France’s gambling regulator (ANJ) launched a new addiction prevention media campaign on Monday (November 14), as concerns surrounding the impact of the upcoming FIFA World Cup persist.
The start of the campaign follows the findings of a new study commissioned by the ANJ and carried out by Harris Interactive to detail the betting intentions of French consumers ahead of the football tournament.
The study, which was formed by the responses of 1,027 people over the age of 18, found 38 percent of people intend to follow the football World Cup, a 10 percent drop compared with the Euro 2020 competition.
However, despite the potential drop in viewership, 50 percent of those that intend to follow the World Cup plan to bet with their relatives, while 36 percent intend to bet money on matches with commercial operators. This figure is a slight increase compared with 31 percent that intended to bet ahead of the 2020 Euros.
“The risks of addiction and dependence associated with sports betting is 73 percent among French people, and by a lower proportion among those who plan to bet money during the World Cup,” according to the study.

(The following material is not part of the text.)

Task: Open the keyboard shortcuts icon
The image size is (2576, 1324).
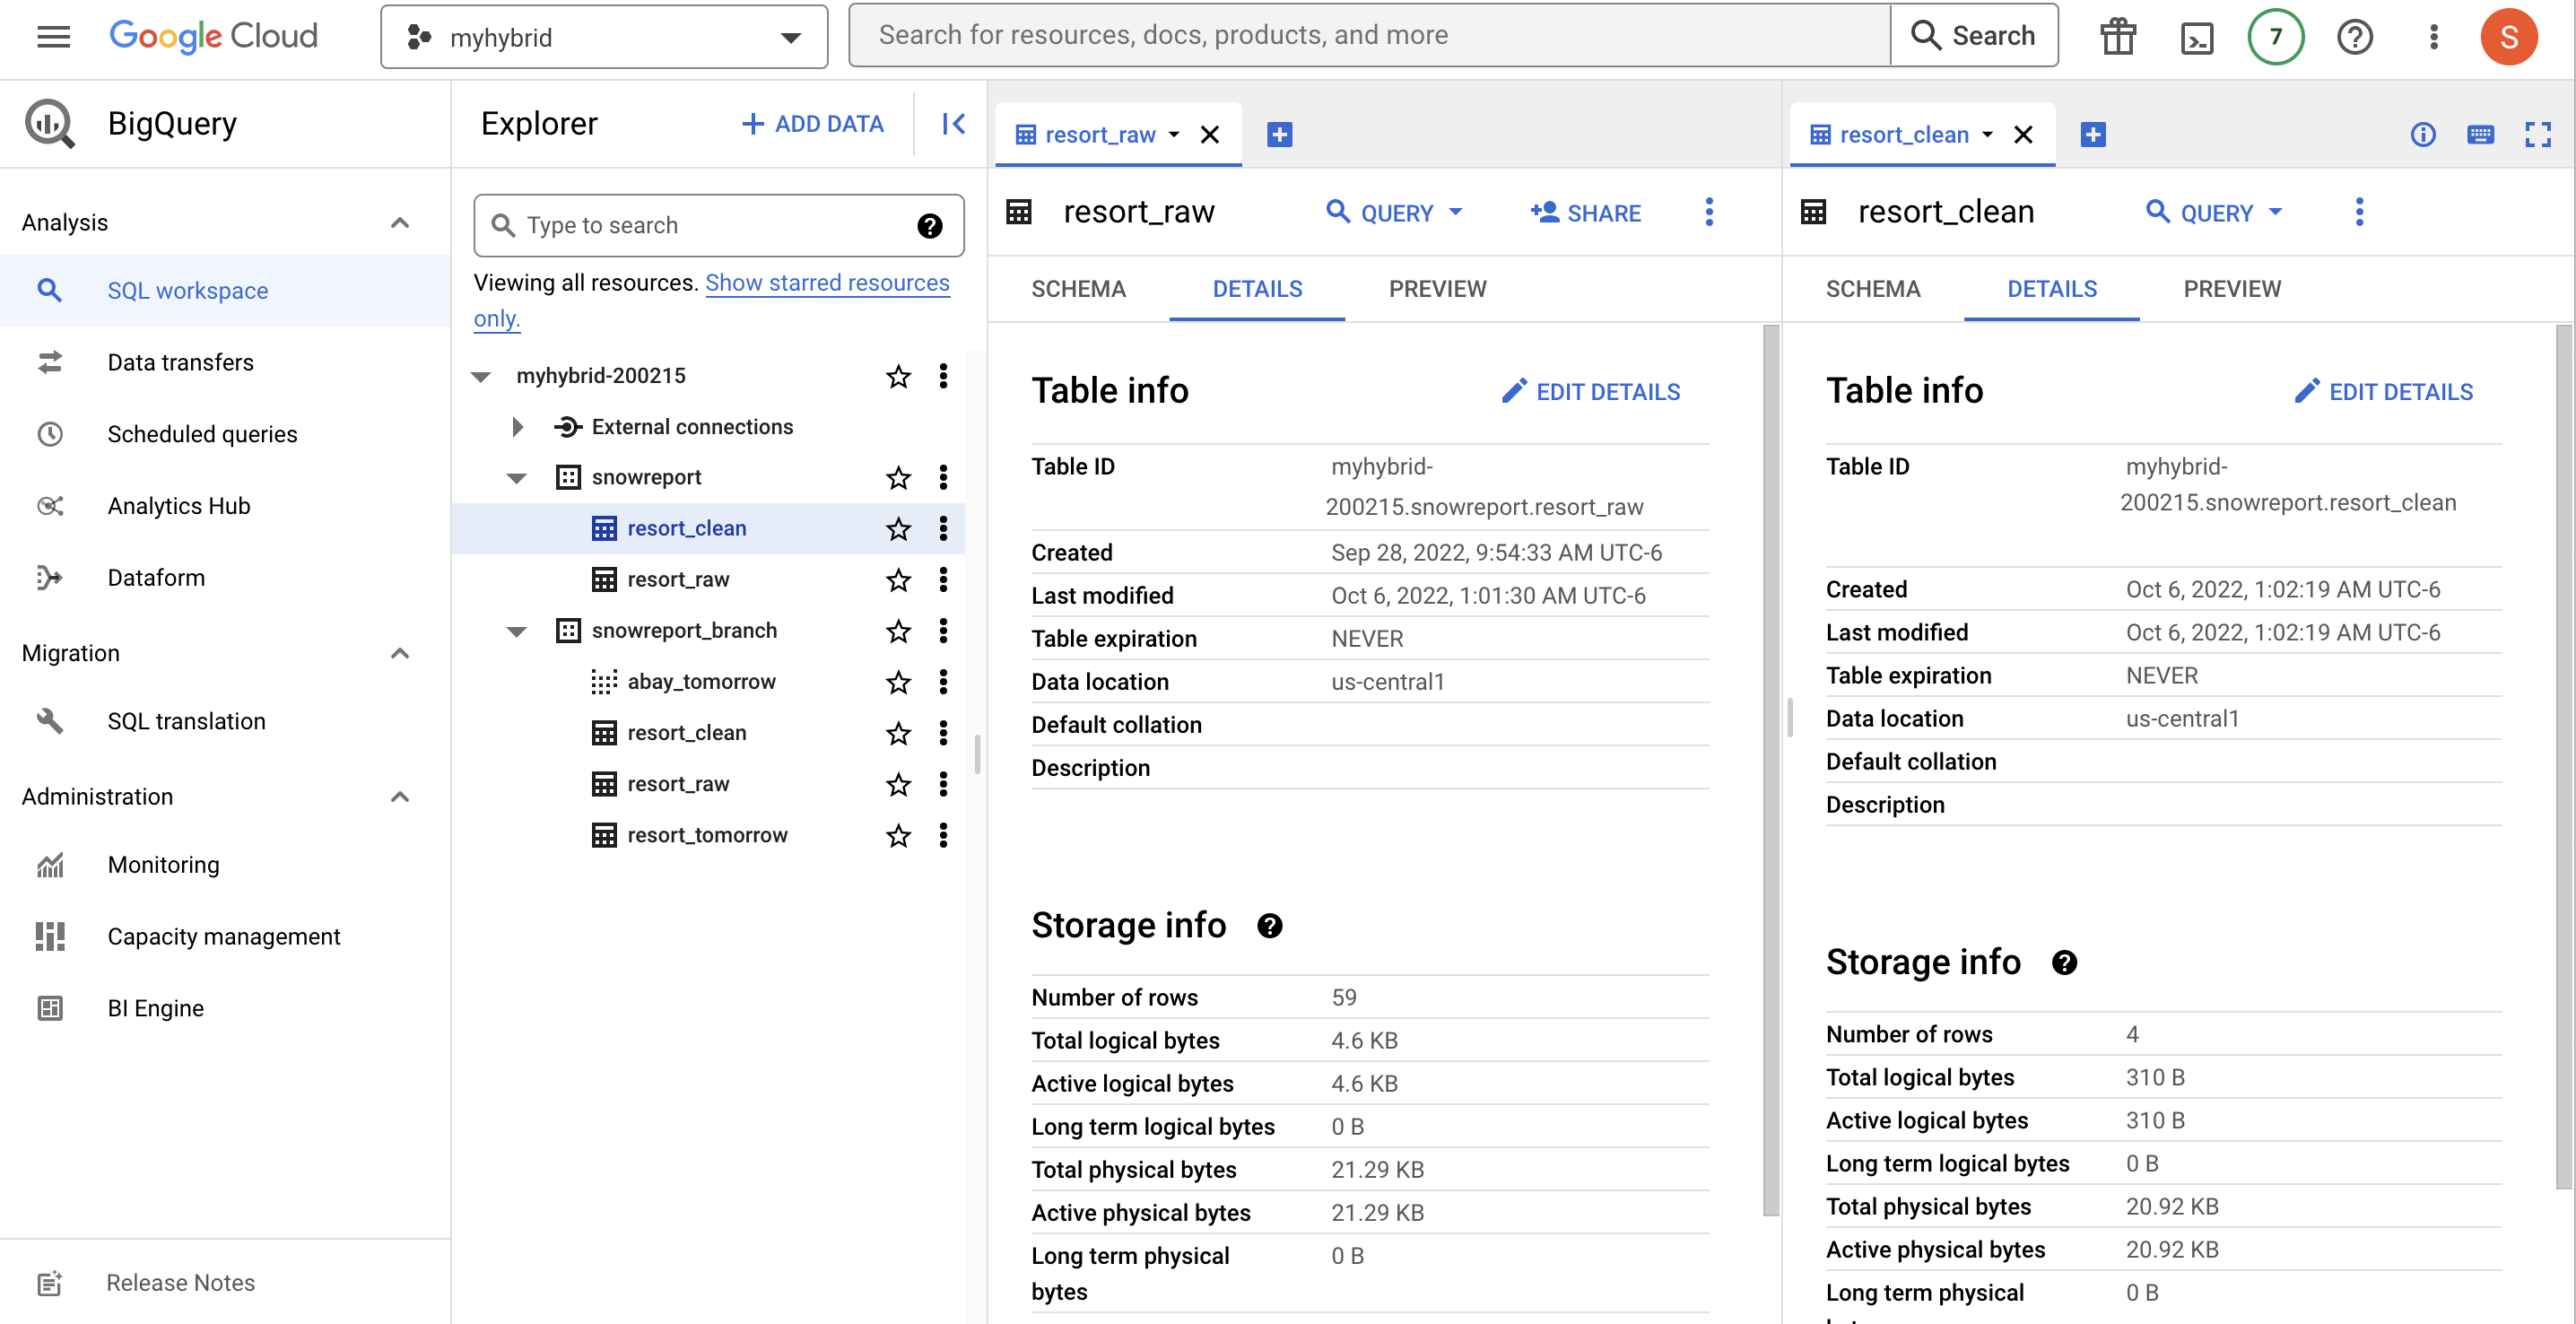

In response to the study findings and previous concerns surrounding major football tournaments' impact on French consumers, the ANJ has launched the "You saw, you lost" campaign, which mimics a rap song in delivering punchlines about addiction prevention.
The campaign consists of TikTok and Snapchat content, a radio collaboration and a poster campaign in the Paris metro.
Isabelle Falque-Pierrotin, president of the ANJ, said for the regulator, “it is not a question of demonising sports betting but of conveying to young people, by adopting their codes, a warning message on the risks of excessive gambling, when the practice of sports betting switches to the outside world”.
The announcement by the ANJ comes soon after a range of gambling industry stakeholders in France agreed to rein in advertising and sign-up offers as the FIFA World Cup approaches.
Concerns surrounding advertising led to a call on the gambling industry to “de-intensify” all forms of advertising in February 2022, alongside releasing a series of new advertising guidelines and recommendations.
France is not alone in its World Cup advertising proliferation concerns.
In the UK, charity GambleAware has warned the current cost of living crisis in the UK, mixed with the expected increased gambling advertising during the World Cup, could create a “perfect storm” of addiction-related problems.
The warning follows a study of more than 2,000 football fans, which found 62 percent of fans believe there are too many gambling ads in the World Cup and other international tournaments.
Among those likely to bet on the World Cup, 39 percent said that financial pressures may drive them to gamble more than they intended.
In response to the findings, GambleAware has launched its own campaign, backed by the Football Supporters' Association, to help fans who gamble avoid "Bet Regret" over coming weeks, from setting money or time limits to deleting apps.
Zoë Osmond, chief executive of GambleAware, said: “This should be an enjoyable time for all football fans, but with the sheer volume of football and the amount of betting ads, it can be easy to get carried away with betting — and we can see that many fans are already feeling anxious about this.”
In a press release on October 31, the Netherlands Gambling Authority (KSA) revealed that it had sent letters to licence holders asking them to apply a degree of moderation ahead of the tournament.